## PROBLEM DESCRIPTION:
Only one stretch of the data is wanted: the line containing "Screen dimensions: 1245x597", the line containing "You are a computer-use agent. This", and every line between them, copied exactly.

··· SOURCE RECORDS ···

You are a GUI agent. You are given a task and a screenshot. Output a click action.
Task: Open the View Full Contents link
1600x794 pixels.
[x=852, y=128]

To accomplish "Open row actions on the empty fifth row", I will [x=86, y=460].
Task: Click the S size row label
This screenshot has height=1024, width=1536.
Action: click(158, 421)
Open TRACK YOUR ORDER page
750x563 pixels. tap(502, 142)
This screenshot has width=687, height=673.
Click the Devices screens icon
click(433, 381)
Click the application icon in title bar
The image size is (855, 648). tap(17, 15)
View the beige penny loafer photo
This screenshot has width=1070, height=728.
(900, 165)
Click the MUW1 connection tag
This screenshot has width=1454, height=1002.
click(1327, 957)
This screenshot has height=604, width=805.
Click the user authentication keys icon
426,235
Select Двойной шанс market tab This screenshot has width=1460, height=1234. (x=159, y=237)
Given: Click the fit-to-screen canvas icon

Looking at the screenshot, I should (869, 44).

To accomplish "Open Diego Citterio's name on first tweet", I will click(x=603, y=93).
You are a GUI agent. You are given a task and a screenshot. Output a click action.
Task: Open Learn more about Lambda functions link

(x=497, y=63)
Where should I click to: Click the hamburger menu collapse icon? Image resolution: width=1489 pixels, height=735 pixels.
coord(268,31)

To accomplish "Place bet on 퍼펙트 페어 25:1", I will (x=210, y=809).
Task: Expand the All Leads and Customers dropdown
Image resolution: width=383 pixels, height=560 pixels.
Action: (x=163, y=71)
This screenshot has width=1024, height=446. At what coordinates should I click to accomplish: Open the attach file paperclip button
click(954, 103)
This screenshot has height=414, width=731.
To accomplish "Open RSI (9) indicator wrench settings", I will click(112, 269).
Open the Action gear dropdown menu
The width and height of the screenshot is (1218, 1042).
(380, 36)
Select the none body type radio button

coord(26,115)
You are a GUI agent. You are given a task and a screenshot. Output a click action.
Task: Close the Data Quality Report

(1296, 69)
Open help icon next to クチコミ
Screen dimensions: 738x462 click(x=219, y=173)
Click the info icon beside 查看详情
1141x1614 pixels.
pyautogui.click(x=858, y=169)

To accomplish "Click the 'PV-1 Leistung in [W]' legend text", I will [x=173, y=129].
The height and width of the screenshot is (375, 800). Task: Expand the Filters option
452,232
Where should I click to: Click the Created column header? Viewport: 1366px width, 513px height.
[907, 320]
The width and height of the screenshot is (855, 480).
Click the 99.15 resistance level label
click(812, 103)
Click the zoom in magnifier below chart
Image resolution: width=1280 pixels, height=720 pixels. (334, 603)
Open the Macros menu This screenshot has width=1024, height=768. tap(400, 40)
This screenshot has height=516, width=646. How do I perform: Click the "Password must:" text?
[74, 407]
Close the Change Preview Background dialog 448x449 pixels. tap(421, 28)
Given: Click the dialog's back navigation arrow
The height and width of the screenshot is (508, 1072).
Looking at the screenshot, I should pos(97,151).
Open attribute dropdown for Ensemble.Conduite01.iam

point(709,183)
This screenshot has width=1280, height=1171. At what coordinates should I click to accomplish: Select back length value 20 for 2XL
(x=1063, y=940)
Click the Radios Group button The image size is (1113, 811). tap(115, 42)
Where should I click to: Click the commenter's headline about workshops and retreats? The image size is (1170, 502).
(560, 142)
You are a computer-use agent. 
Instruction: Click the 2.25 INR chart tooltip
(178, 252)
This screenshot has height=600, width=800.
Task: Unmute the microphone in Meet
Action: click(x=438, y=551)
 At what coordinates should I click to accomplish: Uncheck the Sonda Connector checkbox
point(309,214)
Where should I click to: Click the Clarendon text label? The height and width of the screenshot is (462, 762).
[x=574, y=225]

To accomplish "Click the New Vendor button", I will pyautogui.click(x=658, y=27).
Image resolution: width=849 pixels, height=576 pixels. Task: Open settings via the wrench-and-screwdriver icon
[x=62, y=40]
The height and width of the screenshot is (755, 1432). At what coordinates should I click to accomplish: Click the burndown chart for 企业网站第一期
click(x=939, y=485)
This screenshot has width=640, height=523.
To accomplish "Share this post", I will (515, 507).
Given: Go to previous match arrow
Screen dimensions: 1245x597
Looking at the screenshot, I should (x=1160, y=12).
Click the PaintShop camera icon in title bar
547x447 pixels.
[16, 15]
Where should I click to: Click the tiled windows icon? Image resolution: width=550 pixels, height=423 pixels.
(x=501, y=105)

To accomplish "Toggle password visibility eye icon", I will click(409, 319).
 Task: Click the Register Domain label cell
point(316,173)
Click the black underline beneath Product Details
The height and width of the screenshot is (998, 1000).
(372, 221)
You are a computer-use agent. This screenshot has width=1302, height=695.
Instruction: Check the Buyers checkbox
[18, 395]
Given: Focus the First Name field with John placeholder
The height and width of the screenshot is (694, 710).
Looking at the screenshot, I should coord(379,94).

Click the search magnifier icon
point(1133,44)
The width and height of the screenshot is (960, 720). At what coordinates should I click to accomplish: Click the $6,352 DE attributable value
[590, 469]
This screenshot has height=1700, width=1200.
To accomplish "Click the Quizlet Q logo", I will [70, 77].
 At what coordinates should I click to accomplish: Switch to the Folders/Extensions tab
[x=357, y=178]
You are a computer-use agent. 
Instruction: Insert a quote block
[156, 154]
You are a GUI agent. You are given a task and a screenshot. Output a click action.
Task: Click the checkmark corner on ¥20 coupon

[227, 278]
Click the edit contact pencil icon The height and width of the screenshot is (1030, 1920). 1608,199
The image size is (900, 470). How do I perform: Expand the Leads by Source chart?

···

## THE ANSWER:
Screen dimensions: 1245x597
Looking at the screenshot, I should (x=1160, y=12).
Click the PaintShop camera icon in title bar
547x447 pixels.
[16, 15]
Where should I click to: Click the tiled windows icon? Image resolution: width=550 pixels, height=423 pixels.
(x=501, y=105)

To accomplish "Toggle password visibility eye icon", I will click(409, 319).
 Task: Click the Register Domain label cell
point(316,173)
Click the black underline beneath Product Details
The height and width of the screenshot is (998, 1000).
(372, 221)
You are a computer-use agent. This screenshot has width=1302, height=695.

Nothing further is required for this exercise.